# AIM OF THE TASK
Render the stretch of data from its beginning through the line containing "Action: (x=896, y=99)" as a numbered list, omitting any blank lines.

(Item position entries)
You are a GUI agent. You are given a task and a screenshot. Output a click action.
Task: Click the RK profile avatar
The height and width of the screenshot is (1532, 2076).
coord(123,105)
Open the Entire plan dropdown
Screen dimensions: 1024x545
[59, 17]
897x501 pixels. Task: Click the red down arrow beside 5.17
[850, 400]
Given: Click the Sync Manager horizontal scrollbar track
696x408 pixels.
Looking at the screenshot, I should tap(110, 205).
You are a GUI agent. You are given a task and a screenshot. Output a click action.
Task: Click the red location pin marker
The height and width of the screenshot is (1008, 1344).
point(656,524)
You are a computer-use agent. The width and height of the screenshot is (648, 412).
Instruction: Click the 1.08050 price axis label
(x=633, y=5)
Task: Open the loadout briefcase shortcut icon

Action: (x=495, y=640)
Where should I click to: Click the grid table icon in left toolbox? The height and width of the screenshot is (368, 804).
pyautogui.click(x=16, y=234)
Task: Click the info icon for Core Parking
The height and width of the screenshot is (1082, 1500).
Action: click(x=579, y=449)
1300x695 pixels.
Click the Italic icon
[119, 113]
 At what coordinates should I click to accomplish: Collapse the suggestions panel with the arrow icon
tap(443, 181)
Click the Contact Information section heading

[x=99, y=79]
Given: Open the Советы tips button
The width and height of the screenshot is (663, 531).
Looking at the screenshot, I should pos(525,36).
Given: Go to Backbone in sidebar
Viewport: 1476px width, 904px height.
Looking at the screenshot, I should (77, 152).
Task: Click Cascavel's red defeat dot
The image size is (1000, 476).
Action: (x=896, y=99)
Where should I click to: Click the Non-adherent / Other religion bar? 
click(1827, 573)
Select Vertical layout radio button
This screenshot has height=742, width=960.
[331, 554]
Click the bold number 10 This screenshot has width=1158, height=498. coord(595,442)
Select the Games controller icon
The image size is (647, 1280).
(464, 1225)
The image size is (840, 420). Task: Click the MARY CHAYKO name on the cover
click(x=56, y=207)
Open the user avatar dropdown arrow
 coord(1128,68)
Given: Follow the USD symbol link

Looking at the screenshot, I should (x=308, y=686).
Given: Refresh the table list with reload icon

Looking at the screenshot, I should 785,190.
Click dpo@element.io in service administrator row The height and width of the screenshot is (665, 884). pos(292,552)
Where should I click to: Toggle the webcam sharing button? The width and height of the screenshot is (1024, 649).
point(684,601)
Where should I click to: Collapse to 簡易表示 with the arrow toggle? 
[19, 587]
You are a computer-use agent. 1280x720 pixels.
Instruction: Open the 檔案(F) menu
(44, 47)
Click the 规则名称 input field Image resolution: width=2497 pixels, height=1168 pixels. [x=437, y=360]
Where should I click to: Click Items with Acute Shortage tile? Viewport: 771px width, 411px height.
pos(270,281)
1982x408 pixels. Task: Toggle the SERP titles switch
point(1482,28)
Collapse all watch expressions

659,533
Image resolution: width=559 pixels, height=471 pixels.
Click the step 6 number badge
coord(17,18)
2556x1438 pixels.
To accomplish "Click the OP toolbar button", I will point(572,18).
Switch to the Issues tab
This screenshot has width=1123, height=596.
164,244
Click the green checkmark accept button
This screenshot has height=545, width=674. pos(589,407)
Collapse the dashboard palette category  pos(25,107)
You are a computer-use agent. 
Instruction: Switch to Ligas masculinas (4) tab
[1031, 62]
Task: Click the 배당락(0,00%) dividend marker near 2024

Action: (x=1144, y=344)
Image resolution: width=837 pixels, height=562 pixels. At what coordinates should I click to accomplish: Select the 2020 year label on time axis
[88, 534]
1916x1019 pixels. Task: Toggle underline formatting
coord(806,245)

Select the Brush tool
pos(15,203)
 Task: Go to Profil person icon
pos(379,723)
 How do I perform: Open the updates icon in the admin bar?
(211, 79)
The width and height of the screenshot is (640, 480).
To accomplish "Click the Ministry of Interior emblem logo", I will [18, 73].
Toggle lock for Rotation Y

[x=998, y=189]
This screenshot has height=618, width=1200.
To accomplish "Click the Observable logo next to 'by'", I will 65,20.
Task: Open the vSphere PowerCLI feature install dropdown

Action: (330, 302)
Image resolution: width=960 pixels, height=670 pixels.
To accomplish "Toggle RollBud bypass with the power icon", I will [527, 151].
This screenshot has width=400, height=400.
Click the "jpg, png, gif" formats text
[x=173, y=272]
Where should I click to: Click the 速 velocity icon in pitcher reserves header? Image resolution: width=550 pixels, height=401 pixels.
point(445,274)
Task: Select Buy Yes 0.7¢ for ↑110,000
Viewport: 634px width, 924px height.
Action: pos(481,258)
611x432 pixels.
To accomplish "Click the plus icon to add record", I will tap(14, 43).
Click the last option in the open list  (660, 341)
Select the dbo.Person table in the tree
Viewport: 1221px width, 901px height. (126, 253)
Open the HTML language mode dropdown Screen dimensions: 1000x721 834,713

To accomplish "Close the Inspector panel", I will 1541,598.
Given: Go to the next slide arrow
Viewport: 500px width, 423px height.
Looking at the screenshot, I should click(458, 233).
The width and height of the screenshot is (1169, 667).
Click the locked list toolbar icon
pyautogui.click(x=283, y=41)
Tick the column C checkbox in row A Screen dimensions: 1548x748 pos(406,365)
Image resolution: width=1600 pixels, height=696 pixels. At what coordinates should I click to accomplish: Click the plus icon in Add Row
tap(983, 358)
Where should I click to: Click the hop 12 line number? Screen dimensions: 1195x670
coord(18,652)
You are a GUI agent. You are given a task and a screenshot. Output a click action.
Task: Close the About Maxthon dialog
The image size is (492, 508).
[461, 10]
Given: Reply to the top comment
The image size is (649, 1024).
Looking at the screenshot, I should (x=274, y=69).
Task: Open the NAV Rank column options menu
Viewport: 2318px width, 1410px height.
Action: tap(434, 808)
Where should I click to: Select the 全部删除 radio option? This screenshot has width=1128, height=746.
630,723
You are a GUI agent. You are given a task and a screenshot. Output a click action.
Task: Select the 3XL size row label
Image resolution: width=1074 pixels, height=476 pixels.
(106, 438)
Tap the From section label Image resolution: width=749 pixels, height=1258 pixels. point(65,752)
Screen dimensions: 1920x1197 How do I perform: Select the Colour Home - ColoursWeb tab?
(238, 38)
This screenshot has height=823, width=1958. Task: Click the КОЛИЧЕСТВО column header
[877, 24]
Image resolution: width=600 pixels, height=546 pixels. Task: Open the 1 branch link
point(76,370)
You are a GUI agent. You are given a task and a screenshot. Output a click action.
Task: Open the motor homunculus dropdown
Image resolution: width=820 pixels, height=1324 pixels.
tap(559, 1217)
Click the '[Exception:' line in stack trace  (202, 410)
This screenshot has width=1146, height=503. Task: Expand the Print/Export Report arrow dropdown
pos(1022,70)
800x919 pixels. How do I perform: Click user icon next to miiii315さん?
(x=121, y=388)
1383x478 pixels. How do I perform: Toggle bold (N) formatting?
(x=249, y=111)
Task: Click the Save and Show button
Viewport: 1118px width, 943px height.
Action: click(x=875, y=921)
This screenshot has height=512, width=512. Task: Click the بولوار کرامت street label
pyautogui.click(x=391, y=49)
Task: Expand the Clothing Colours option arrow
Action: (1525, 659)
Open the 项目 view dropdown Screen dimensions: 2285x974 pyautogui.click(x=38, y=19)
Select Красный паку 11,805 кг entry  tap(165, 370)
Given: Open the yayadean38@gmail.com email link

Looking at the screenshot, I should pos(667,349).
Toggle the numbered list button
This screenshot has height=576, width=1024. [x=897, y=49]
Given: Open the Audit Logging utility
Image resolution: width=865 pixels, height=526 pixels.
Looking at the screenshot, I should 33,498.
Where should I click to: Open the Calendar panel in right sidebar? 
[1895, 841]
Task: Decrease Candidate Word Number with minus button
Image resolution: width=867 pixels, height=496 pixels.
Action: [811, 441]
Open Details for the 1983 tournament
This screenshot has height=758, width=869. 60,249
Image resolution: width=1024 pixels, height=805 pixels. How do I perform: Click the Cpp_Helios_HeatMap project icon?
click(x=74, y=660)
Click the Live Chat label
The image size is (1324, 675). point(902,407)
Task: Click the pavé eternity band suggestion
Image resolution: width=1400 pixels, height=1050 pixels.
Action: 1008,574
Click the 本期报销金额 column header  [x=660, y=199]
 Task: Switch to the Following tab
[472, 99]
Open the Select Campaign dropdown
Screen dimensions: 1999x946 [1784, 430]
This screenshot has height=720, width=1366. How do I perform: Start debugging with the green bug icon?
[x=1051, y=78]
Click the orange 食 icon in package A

# WRITTEN REPLY
1. You are a GUI agent. You are given a task and a screenshot. Output a click action.
2. Task: Click the RK profile avatar
3. The height and width of the screenshot is (1532, 2076).
4. coord(123,105)
5. Open the Entire plan dropdown
6. Screen dimensions: 1024x545
7. [59, 17]
8. 897x501 pixels. Task: Click the red down arrow beside 5.17
9. [850, 400]
10. Given: Click the Sync Manager horizontal scrollbar track
11. 696x408 pixels.
12. Looking at the screenshot, I should tap(110, 205).
13. You are a GUI agent. You are given a task and a screenshot. Output a click action.
14. Task: Click the red location pin marker
15. The height and width of the screenshot is (1008, 1344).
16. point(656,524)
17. You are a computer-use agent. The width and height of the screenshot is (648, 412).
18. Instruction: Click the 1.08050 price axis label
19. (x=633, y=5)
20. Task: Open the loadout briefcase shortcut icon
21. Action: (x=495, y=640)
22. Where should I click to: Click the grid table icon in left toolbox? The height and width of the screenshot is (368, 804).
23. pyautogui.click(x=16, y=234)
24. Task: Click the info icon for Core Parking
25. The height and width of the screenshot is (1082, 1500).
26. Action: click(x=579, y=449)
27. 1300x695 pixels.
28. Click the Italic icon
29. [119, 113]
30.  At what coordinates should I click to accomplish: Collapse the suggestions panel with the arrow icon
31. tap(443, 181)
32. Click the Contact Information section heading
33. [x=99, y=79]
34. Given: Open the Советы tips button
35. The width and height of the screenshot is (663, 531).
36. Looking at the screenshot, I should pos(525,36).
37. Given: Go to Backbone in sidebar
38. Viewport: 1476px width, 904px height.
39. Looking at the screenshot, I should (77, 152).
40. Task: Click Cascavel's red defeat dot
41. The image size is (1000, 476).
42. Action: (x=896, y=99)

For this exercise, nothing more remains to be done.